The definitive source for APA 7 rules is the Publication Manual of the American Psychological Association (7th ed.), published in 2020 (APA, 2020). For free online reference, the official APA Style website at apastyle.apa.org publishes the complete reference format library, a blog addressing edge cases, and a bias-free language guide. The Purdue Online Writing Lab (OWL) at owl.purdue.edu is another reliable, freely accessible guide that is updated when APA releases new guidance.
When in doubt, go to the source. Third-party citation generators vary widely in accuracy — always verify their output against the official APA Style website or the Publication Manual itself.
Even with a thorough understanding of the rules, manually formatting dozens or hundreds of references for a thesis, systematic review, or research report is tedious and error-prone. DEEPNOTIS automates this process: import your sources, and the platform generates correctly formatted APA 7 references instantly — handling author count rules, DOI formatting, sentence case conversion, and hanging indents for you.

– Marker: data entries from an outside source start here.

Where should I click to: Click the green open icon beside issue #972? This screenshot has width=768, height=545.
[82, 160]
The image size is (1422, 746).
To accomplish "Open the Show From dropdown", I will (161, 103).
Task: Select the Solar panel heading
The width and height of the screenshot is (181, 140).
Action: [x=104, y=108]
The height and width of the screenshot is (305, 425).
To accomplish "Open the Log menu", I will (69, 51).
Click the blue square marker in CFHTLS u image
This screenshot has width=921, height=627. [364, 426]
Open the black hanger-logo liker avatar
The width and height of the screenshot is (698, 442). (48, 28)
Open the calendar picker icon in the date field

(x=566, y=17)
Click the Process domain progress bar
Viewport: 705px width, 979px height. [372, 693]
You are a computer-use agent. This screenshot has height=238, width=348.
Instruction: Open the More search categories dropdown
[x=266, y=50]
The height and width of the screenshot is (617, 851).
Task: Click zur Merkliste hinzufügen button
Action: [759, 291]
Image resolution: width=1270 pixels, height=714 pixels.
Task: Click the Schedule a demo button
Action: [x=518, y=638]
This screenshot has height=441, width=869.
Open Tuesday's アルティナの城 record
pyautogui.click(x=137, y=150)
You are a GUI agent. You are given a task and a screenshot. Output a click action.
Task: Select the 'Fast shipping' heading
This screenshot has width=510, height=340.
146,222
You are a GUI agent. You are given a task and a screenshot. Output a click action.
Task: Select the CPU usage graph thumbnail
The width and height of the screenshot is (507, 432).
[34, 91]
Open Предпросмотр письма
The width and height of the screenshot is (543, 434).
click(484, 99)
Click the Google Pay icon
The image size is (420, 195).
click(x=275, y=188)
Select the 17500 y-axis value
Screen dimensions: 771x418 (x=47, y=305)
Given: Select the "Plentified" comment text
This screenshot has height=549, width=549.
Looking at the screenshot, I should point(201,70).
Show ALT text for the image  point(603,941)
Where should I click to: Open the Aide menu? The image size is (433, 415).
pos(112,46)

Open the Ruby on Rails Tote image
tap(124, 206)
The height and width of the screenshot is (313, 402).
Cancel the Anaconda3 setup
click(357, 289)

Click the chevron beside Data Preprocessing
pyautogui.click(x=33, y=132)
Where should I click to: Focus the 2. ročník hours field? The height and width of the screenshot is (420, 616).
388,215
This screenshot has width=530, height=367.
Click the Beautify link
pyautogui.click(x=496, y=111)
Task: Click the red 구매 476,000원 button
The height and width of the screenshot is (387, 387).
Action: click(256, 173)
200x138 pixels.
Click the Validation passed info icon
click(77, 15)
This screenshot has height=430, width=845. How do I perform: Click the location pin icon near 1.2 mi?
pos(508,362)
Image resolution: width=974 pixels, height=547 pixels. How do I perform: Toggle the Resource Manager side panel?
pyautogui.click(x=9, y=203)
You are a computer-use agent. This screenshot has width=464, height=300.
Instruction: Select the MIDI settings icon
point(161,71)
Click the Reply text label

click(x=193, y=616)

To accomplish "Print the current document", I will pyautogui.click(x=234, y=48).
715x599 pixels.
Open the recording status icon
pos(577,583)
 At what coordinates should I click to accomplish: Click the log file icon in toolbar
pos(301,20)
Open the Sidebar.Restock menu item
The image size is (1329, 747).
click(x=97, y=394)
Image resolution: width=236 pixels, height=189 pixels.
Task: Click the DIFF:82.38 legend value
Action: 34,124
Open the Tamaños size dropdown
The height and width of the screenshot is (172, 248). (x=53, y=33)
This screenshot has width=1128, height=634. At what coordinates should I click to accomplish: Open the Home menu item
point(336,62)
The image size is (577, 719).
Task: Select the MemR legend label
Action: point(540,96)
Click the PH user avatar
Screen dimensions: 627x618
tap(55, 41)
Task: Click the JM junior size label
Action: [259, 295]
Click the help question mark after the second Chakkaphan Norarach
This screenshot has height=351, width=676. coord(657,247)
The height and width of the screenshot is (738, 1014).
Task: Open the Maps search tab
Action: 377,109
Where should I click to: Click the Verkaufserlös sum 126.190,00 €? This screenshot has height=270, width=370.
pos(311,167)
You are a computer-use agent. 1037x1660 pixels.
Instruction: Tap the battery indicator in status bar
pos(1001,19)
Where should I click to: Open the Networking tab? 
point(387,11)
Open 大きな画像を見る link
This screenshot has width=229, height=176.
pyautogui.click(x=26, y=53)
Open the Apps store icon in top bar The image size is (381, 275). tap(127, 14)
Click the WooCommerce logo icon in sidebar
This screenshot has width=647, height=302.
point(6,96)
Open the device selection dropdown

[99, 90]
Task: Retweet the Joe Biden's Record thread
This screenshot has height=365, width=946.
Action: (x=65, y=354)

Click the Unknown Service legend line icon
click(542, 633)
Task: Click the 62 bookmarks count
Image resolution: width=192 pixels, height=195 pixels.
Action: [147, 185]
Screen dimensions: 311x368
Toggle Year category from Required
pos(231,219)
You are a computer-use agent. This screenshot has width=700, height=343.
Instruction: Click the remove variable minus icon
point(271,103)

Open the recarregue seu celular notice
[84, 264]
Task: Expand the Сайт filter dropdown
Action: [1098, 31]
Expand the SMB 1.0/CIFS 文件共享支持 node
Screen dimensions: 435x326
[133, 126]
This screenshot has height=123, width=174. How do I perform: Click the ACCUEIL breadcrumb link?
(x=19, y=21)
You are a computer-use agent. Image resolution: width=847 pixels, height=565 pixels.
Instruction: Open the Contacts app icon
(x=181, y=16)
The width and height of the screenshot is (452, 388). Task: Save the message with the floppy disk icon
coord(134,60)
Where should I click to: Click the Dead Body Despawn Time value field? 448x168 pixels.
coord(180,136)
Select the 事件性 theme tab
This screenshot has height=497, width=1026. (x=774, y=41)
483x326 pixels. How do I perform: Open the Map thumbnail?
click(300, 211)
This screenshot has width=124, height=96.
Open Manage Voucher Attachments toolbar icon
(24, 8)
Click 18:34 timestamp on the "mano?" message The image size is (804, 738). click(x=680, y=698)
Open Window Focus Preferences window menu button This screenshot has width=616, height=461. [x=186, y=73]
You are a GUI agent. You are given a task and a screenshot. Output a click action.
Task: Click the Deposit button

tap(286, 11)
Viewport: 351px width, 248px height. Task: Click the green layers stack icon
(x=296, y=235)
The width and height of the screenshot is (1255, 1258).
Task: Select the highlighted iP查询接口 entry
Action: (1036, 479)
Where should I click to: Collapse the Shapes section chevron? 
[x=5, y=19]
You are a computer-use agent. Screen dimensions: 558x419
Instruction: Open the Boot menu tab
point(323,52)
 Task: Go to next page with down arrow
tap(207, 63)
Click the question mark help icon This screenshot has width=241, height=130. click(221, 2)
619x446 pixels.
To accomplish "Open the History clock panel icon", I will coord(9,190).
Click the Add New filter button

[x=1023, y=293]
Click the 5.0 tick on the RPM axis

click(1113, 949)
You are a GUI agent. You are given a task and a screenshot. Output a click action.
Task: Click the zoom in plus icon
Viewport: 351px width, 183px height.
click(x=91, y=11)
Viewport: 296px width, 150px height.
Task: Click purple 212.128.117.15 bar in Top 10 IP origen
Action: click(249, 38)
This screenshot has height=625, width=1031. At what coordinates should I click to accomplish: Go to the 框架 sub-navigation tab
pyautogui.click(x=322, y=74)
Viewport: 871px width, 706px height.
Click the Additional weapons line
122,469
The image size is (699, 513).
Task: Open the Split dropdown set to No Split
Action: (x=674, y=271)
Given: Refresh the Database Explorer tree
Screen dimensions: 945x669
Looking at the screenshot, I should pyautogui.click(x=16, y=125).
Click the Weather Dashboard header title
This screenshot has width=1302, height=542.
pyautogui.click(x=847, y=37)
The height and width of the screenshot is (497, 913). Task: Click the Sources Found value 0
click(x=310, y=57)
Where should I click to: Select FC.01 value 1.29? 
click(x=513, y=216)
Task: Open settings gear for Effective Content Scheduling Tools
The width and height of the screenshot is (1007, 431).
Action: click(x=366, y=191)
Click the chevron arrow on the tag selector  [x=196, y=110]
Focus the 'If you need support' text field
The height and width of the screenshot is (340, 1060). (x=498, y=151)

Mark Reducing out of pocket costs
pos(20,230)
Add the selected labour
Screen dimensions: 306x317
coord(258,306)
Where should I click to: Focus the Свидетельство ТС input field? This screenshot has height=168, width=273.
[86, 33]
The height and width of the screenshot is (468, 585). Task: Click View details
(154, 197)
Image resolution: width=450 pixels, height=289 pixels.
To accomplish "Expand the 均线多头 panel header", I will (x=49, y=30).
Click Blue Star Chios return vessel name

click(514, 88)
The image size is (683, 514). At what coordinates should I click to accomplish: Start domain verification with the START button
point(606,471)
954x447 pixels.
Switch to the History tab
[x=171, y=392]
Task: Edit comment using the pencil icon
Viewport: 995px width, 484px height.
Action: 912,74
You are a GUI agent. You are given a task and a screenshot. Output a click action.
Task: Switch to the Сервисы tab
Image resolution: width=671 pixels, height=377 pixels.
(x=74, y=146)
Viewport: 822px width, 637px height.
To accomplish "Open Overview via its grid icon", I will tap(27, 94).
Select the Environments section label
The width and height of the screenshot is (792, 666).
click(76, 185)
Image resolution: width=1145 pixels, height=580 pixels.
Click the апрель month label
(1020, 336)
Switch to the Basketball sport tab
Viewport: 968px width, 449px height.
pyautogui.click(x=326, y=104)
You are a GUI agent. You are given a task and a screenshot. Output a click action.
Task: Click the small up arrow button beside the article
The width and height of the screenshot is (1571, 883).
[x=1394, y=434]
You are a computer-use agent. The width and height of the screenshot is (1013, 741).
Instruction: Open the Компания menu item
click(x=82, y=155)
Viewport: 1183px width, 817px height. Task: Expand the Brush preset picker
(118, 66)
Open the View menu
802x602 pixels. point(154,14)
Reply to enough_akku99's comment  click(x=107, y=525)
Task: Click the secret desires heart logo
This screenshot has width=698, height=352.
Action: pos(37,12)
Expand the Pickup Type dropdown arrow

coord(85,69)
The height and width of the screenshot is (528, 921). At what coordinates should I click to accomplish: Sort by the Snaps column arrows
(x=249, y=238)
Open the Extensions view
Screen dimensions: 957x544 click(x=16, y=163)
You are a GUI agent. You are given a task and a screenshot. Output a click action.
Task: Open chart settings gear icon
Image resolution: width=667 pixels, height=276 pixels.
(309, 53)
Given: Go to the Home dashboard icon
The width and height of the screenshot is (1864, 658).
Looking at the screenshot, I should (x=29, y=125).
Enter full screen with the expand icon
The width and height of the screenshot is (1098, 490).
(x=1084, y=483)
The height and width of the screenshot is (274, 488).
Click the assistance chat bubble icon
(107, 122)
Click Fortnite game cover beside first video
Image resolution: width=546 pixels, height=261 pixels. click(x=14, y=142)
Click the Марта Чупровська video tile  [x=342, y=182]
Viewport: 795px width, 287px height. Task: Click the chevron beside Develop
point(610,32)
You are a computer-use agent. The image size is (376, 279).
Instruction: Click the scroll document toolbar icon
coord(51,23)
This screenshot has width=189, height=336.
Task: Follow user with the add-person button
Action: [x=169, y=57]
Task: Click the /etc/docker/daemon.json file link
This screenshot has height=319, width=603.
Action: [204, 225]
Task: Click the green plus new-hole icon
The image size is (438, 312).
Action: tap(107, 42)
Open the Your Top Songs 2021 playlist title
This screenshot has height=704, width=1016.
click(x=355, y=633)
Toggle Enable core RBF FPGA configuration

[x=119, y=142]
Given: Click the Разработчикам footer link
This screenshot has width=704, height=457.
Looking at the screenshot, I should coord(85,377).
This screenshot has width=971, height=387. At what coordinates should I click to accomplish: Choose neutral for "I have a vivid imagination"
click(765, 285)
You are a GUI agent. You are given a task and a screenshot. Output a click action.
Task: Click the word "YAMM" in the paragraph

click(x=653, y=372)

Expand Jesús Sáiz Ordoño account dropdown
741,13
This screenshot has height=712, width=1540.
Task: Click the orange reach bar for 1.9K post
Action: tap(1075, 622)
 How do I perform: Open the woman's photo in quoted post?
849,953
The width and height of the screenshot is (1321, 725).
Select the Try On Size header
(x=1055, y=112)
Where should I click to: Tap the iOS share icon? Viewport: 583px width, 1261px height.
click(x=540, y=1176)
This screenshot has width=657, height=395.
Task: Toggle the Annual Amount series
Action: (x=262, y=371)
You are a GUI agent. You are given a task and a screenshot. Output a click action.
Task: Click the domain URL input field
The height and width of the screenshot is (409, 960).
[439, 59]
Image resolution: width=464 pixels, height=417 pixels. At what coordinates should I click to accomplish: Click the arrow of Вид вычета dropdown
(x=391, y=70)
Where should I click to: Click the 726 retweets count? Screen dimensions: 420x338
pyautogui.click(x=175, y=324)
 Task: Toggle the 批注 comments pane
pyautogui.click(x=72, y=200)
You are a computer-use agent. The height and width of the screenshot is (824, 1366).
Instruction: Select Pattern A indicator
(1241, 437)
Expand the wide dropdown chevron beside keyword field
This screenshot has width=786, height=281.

You can also use citation labels to organize references by theme, chapter, or relevance before exporting — making it straightforward to manage large reference lists without losing track of which sources belong where.
Whether you are writing a seminar paper or managing a multi-author research project, getting the citations right matters. Knowing the rules is the first step; having a tool that applies them consistently is what makes the process scalable.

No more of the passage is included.